WASHINGTON/EFE
El Gobierno de EE. UU. debe reformar el sistema de visas para fomentar la competitividad de empresas que contratan a extranjeros, de manera que el país pueda surtirse de los mejores profesionales del mundo, según dos estudios divulgados ayer por la Fundación Nacional para la Política Estadounidense (NFAP).
Los extranjeros con altas destrezas laborales se enfrentan a un “sistema burocrático muy rígido” que también perjudica a los empresarios y a la competitividad global de EE. UU., aseguró el grupo.
Los informes contienen varias recomendaciones de grupos tan diversos como la Cámara de Comercio de Estados Unidos y la Conferencia de Obispos Católicos, entre otras entidades, en las que señalan que a falta de una reforma migratoria integral se pueda poner en marcha “alivios regulatorios y administrativos”.
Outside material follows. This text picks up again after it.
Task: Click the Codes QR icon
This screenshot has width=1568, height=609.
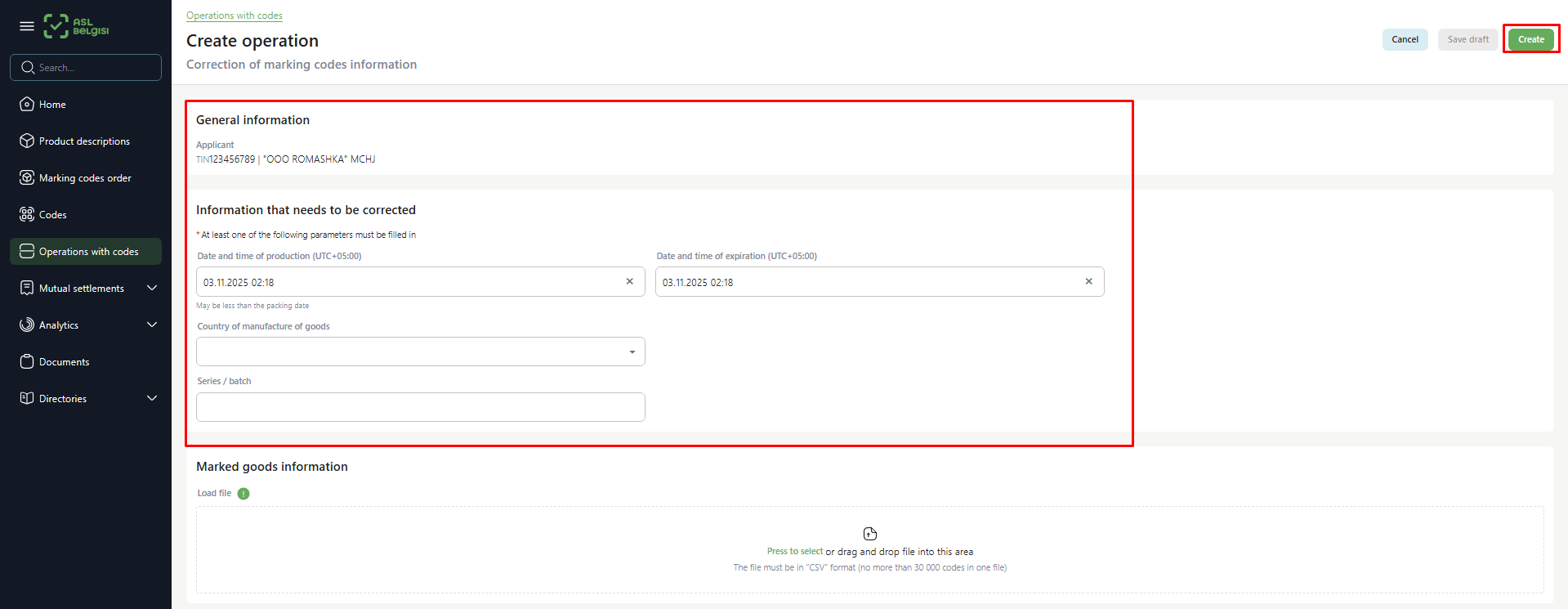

Por ejemplo, uno de los informes señaló que, en los últimos meses, pese al compromiso de evaluar las regulaciones en vigor, las empresas han afrontado trabas que demoran proyectos u obligan a los empleadores a buscar mano de obra fuera del país.
Durante una conferencia telefónica con periodistas, el vicepresidente de Trabajo, Inmigración y Empleados de la Cámara de Comercio de EE. UU., Randel K. Johnson, dijo que su grupo promueve “las reformas normativas y políticas en las agencias federales correspondientes” para cambiar la situación por la vía administrativa.
Una de las quejas de estos grupos es la lentitud en los trámites para la aprobación de residencias permanentes o visas, que muchas veces son denegadas.
En el último año, la Oficina de Servicios de Ciudadanía e Inmigración (USCIS) ha realizado 15,000 auditorías a empresas que contratan a profesionales extranjeros, lo que supone un proceso “más oneroso”.
Las compañías han denunciado que, en algunos casos, autoridades de inmigración han detenido, esposado o deportado desde los puertos de entrada a ejecutivos, ingenieros, y especialistas de computación, tras determinar que su presencia “no sirve a las necesidades económicas de EE. UU.”, se quejó NFAP.
Para Stuart Anderson, director ejecutivo de la NFAP, la mejor solución sigue siendo la reforma migratoria integral porque, a su juicio, podría aumentar la competitividad global del empresariado estadounidense.
Como subraya la NFAP, muchos extranjeros con grandes destrezas laborales han hecho importantes contribuciones a Estados Unidos, entre estos cinco ganadores del Premio Nobel 2009.